The VA has announced that vets who were stationed at Camp Lejeune between 1953 and 1987 will soon be eligible for disability compensation.
Nearly one-million people–including troops, family members and civilian employees who worked at Camp Lejeune during that period of time–were reportedly exposed to chemicals and other cancer-causing agents in the base’s drinking water.
Sen. Thom Tillis, (R-N.C) said, upon hearing the announcement, “The VA is finally granting some justice to veterans who were exposed to contaminated drinking water while assigned to Camp Lejeune… the victims of this tragedy have waited far too long to receive disability benefits.”
The VA began the process in August earlier this year with very tight guidelines with who would be considered eligible for compensation.
Now, in order to be eligible for this “presumptive status,” veterans must have one of eight specified conditions and must have served at Camp Lejeune between Aug. 1, 1953, and Dec. 31, 1987. The status will apply to new disability claims. Also, vets who were previously denied on such claims may seek to be re-evaluated, officials said.

Stored records
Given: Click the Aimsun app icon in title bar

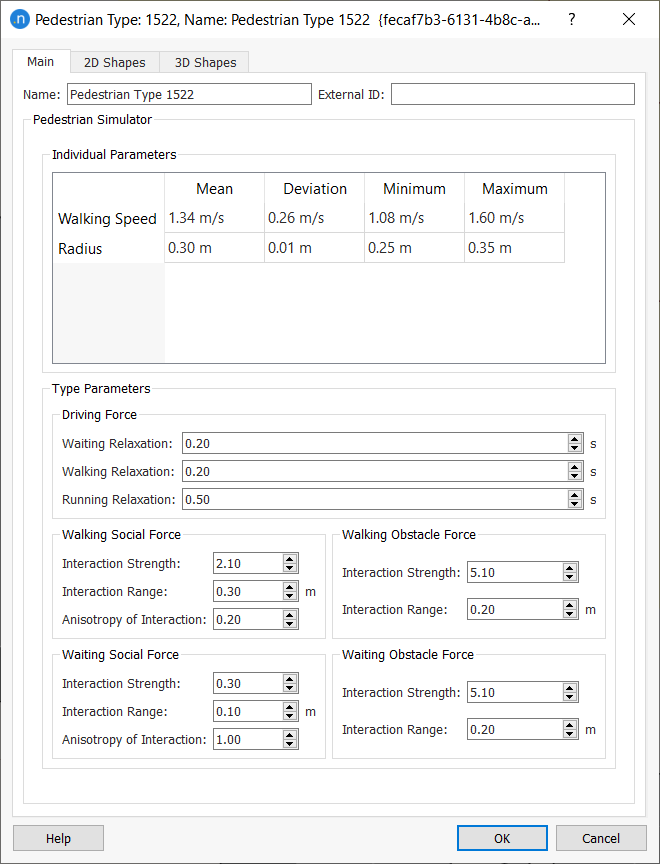Looking at the screenshot, I should (x=19, y=19).
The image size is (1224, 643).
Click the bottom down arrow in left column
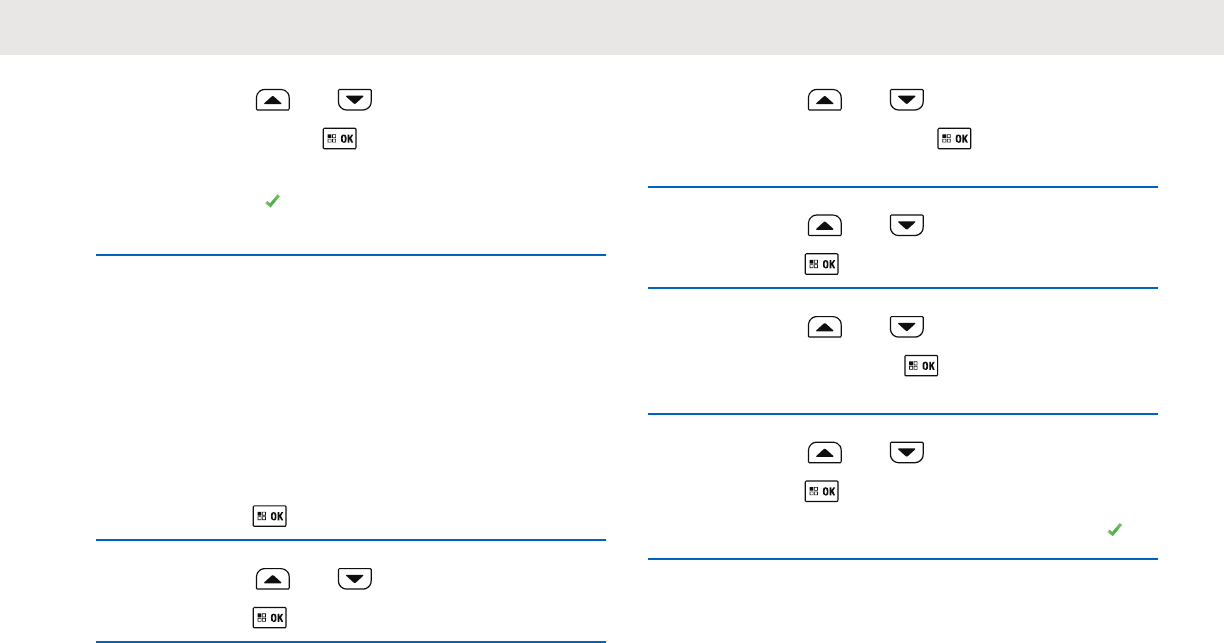(x=355, y=580)
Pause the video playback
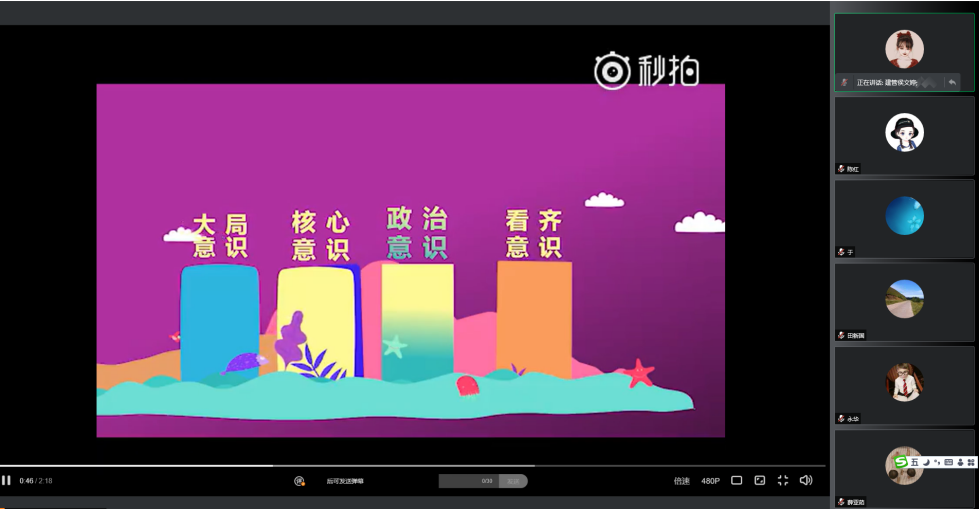The width and height of the screenshot is (979, 509). pyautogui.click(x=6, y=481)

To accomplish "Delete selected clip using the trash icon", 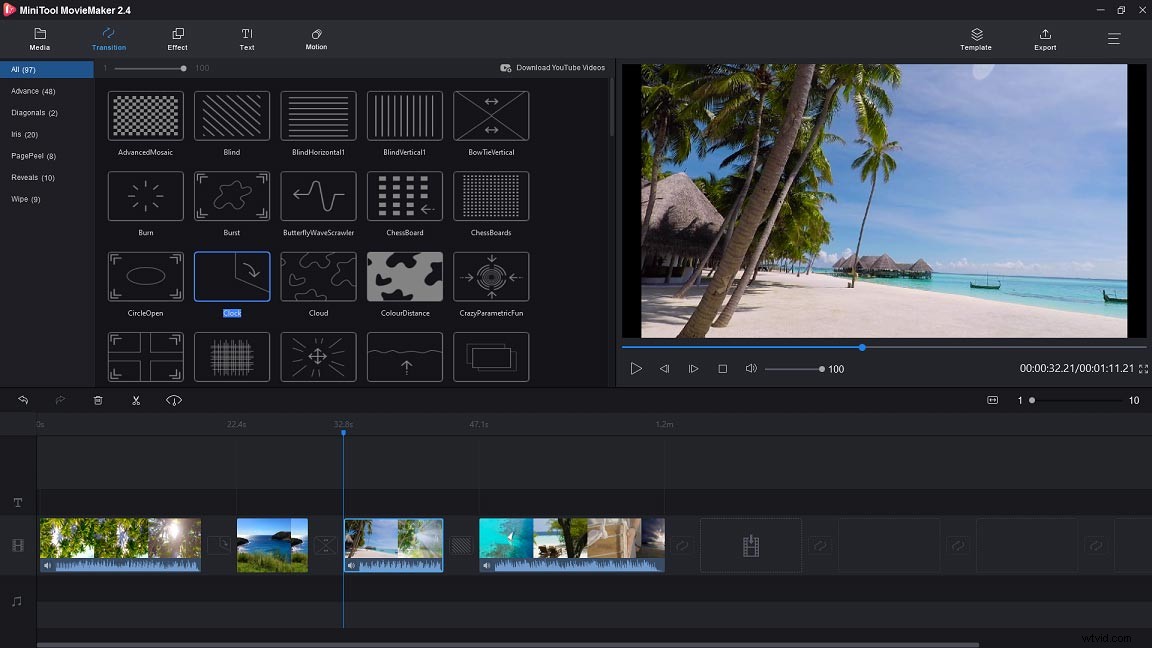I will point(97,399).
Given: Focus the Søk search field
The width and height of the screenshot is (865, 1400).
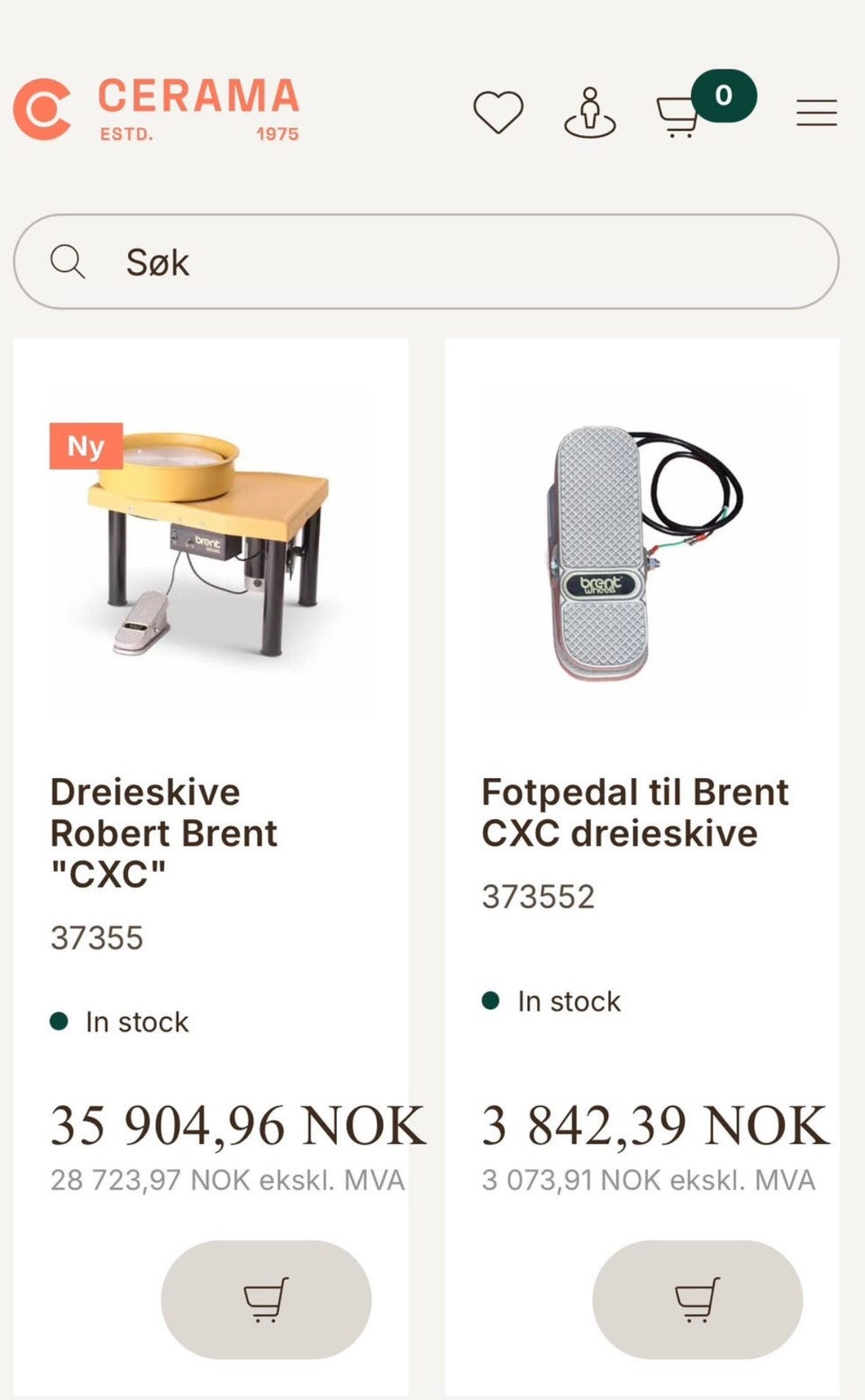Looking at the screenshot, I should point(451,262).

About this task:
Please write out the passage of the Camp Lejeune text that opens with "Nearly one-million people–including" and closes with "base’s drinking water.", switching "civilian employees" to "civilian staff". None of the entries are needed here.

Solution to the exercise:
Nearly one-million people–including troops, family members and civilian staff who worked at Camp Lejeune during that period of time–were reportedly exposed to chemicals and other cancer-causing agents in the base’s drinking water.